Hong Kong stated on Thursday that it will relax some of the world’s strictest COVID-19 regulations, allowing beauty salons, theatres, and gyms to operate from April 21 as infections in the global financial capital remain below 2,000 per day.
Since early this year, the Chinese-ruled city has been afflicted by a fifth wave of coronavirus, which has wreaked havoc on businesses and resulted in more than 8,600 deaths, many of them in the last two months, though incidences have decreased in recent days.
Coronavirus restrictions have hurt businesses and contributed to a net exodus of 70,000 individuals in February and March, up from almost 17,000 in December, increasing concerns about the city’s reputation as a global financial centre.
The government announced on Thursday that starting April 21, up to four individuals can congregate at any time, up from two now, and restaurants can stay open until 10 p.m., expanding dining hours across the city from 6 p.m. Face-to-face classes are set to resume next week in schools.
Bars, beaches, and barbeque grilling areas are all still closed.
“Cases have plummeted from a height of over 70,000 a day to over 1,000 today; if the government does not loosen (the limitations), I believe it would have a significant impact on Hong Kong’s society and economy,” said Chief Executive Carrie Lam during a press conference.

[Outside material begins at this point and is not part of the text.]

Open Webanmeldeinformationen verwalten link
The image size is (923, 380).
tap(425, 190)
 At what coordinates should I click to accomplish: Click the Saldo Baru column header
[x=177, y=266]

For the past week, the number of daily infections in Hong Kong has been below 2,000, with 1,272 cases registered on Wednesday.
Since 2020, Hong Kong’s border has been essentially closed, with few flights able to land and few passengers permitted to transit, thus isolating a city that had earned a reputation as a global hub.

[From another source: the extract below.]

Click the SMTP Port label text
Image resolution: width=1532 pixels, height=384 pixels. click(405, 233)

Many restaurants have had to lay off personnel as they struggle to pay rent in one of the world’s most expensive real estate markets, so the relaxations may be too late for some enterprises.
Until this year, Hong Kong had been significantly more successful than many other cities of its size in controlling the coronavirus, but the new wave of infections has overwhelmed the city’s world-class medical system, and public trust in the city administration has reached an all-time low.